> **WRITTEN TASK**
Write out the data verbatim, from the first line through the line containing "(191, 336).", both included, and leave the pictures out.

> **PROVIDED DATA**

★ ★ ★ ★ ★ ★ ★

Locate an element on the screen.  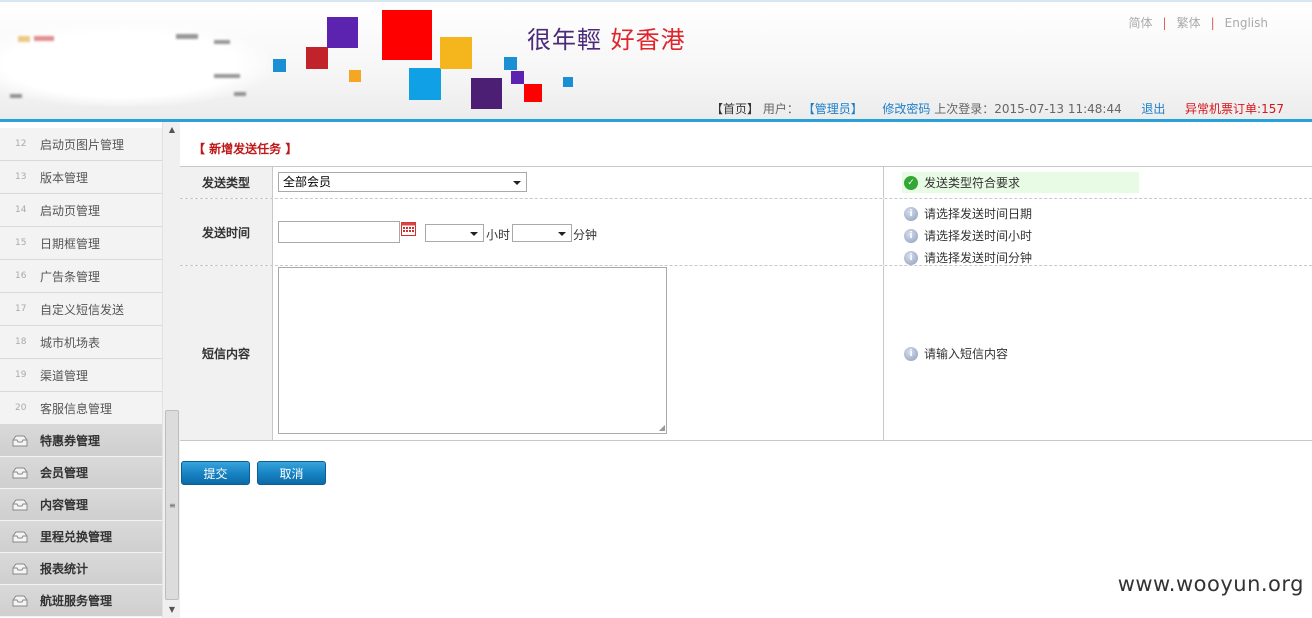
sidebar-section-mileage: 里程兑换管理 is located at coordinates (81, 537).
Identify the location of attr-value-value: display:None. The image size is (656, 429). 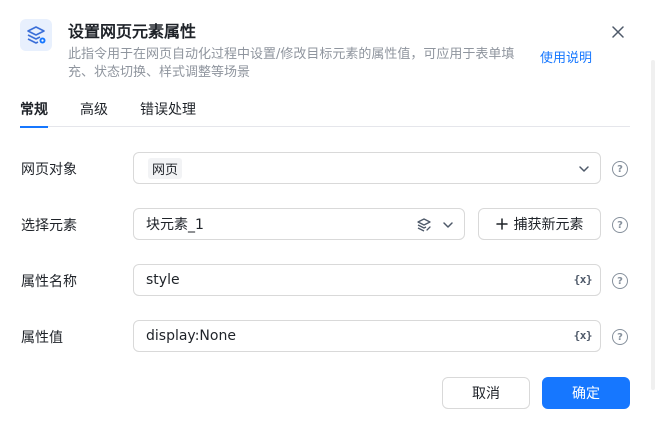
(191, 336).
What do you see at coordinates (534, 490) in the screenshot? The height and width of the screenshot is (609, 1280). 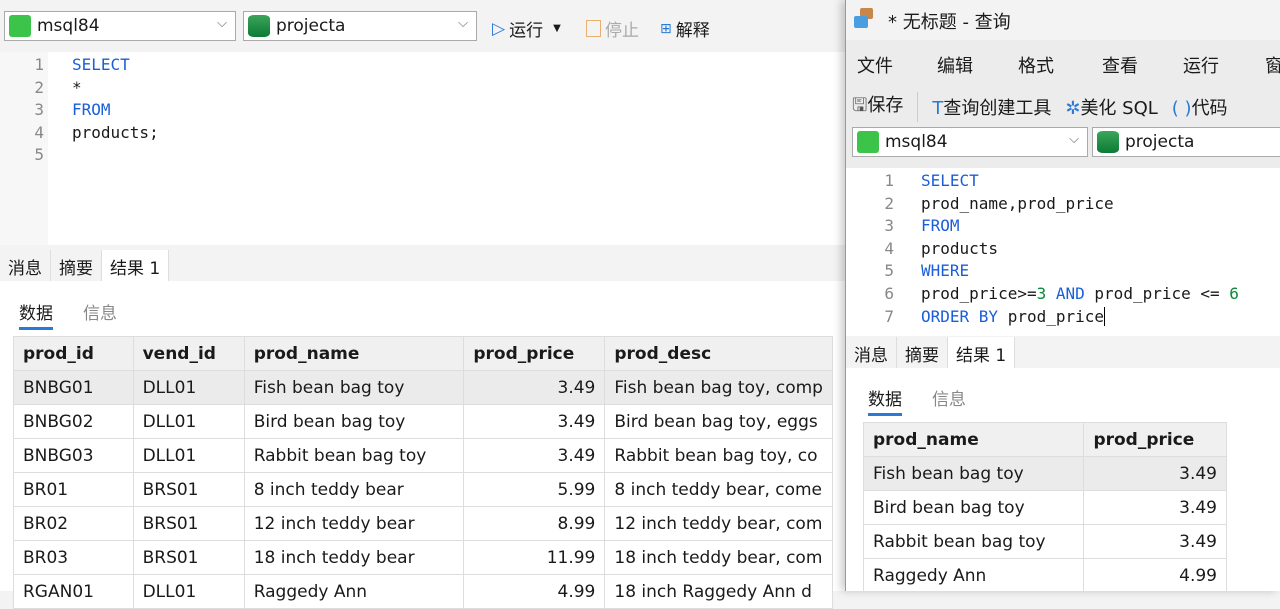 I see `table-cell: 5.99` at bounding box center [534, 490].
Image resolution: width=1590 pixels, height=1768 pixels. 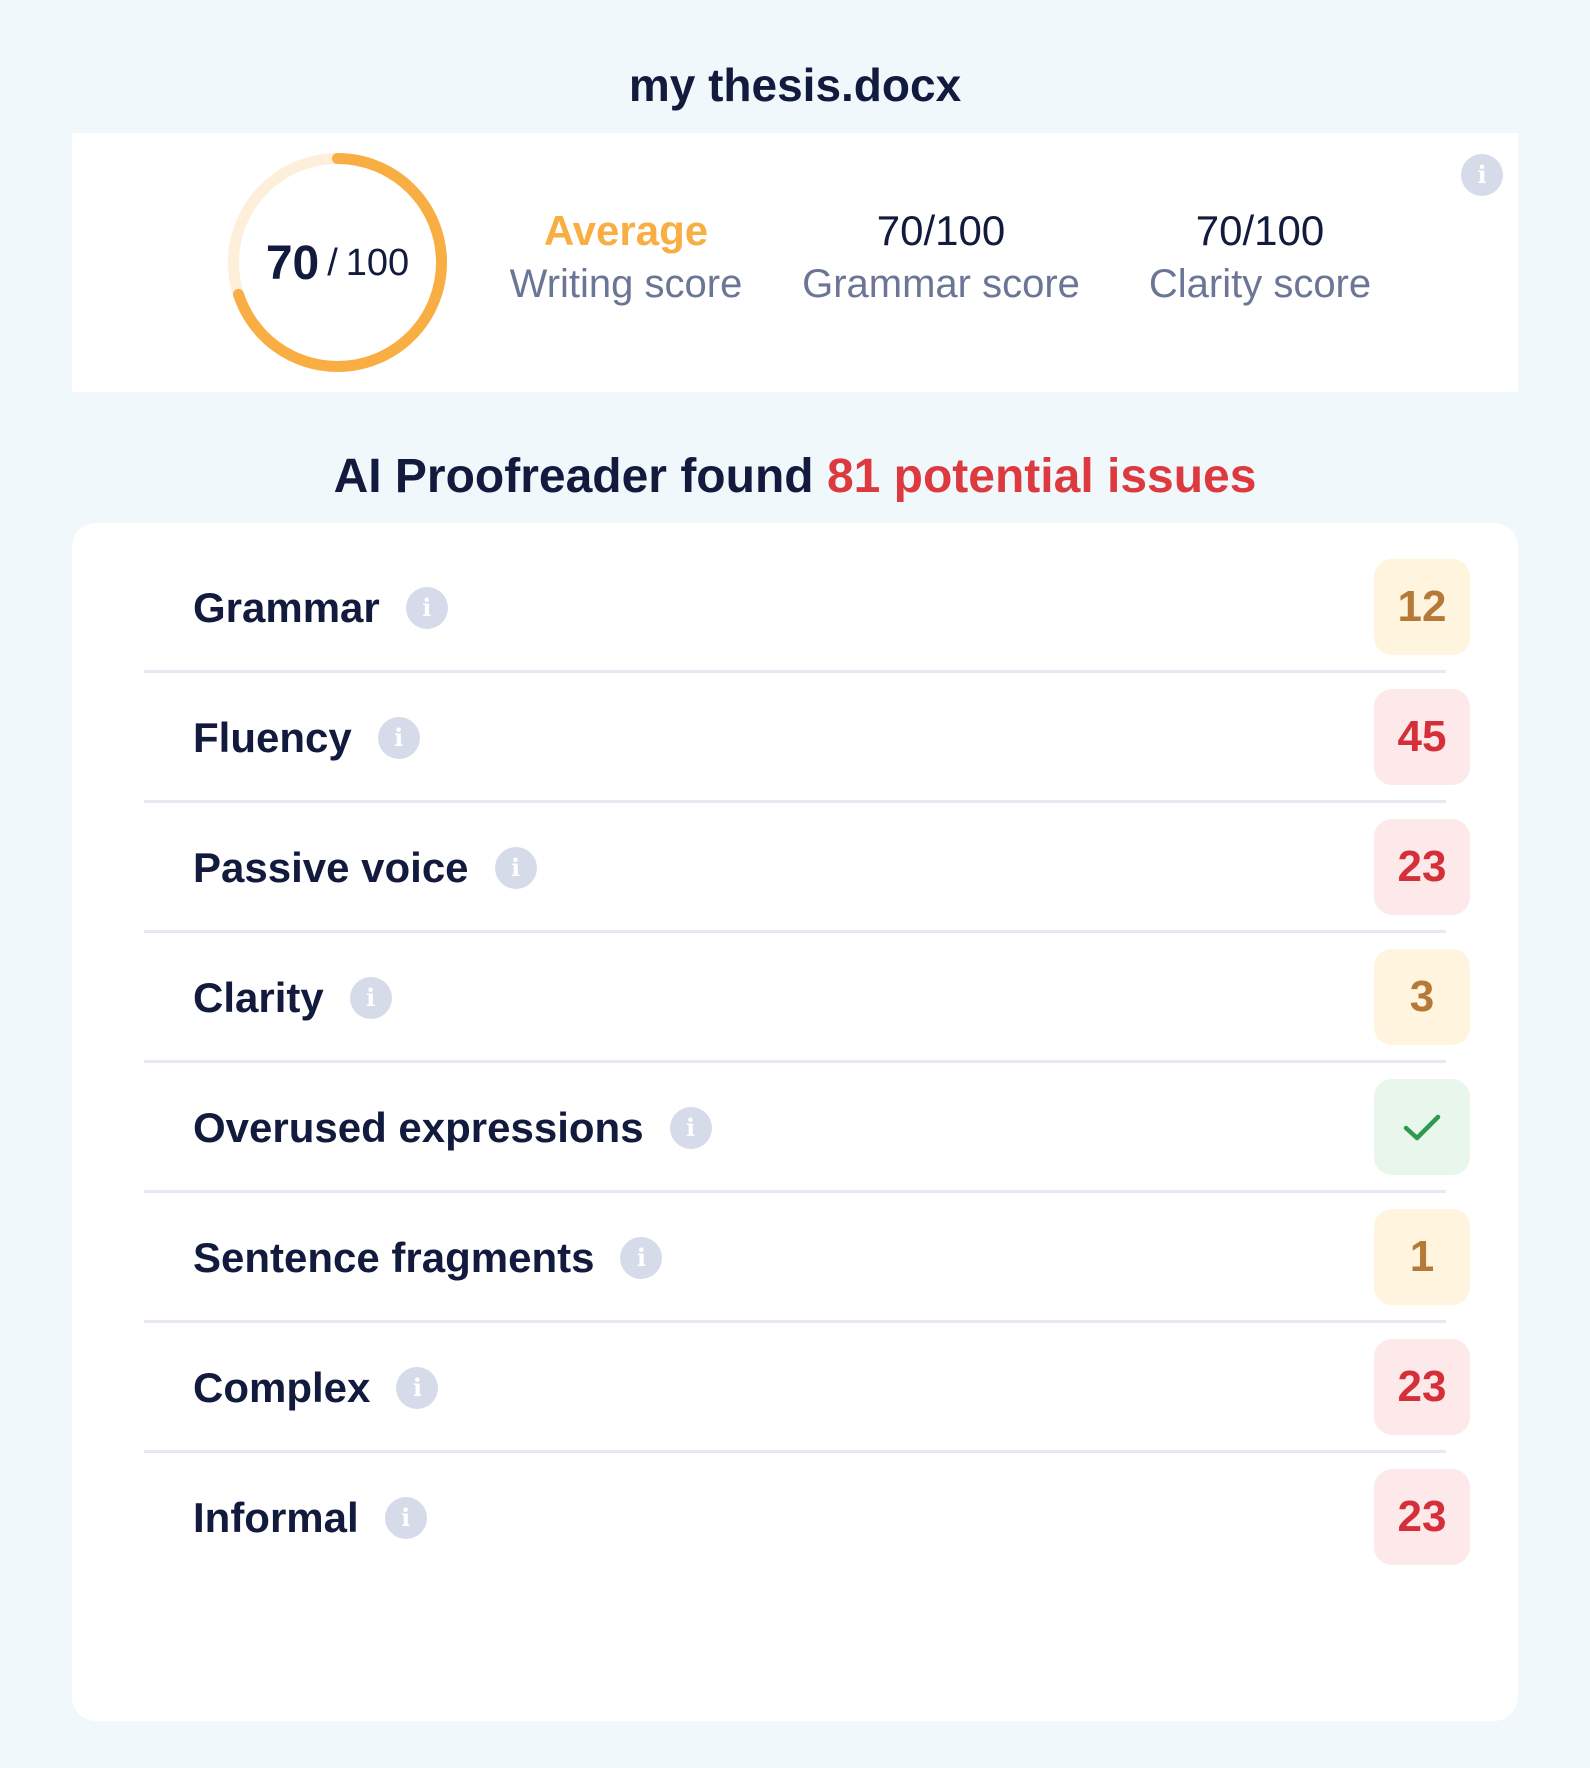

★ ★ ★ ★ ★ ★ ★

> **WRITTEN SOLUTION**
Locate an element on the screen.  
sidebar-section-mileage: 里程兑换管理 is located at coordinates (81, 537).
Identify the location of attr-value-value: display:None. The image size is (656, 429). 
(191, 336).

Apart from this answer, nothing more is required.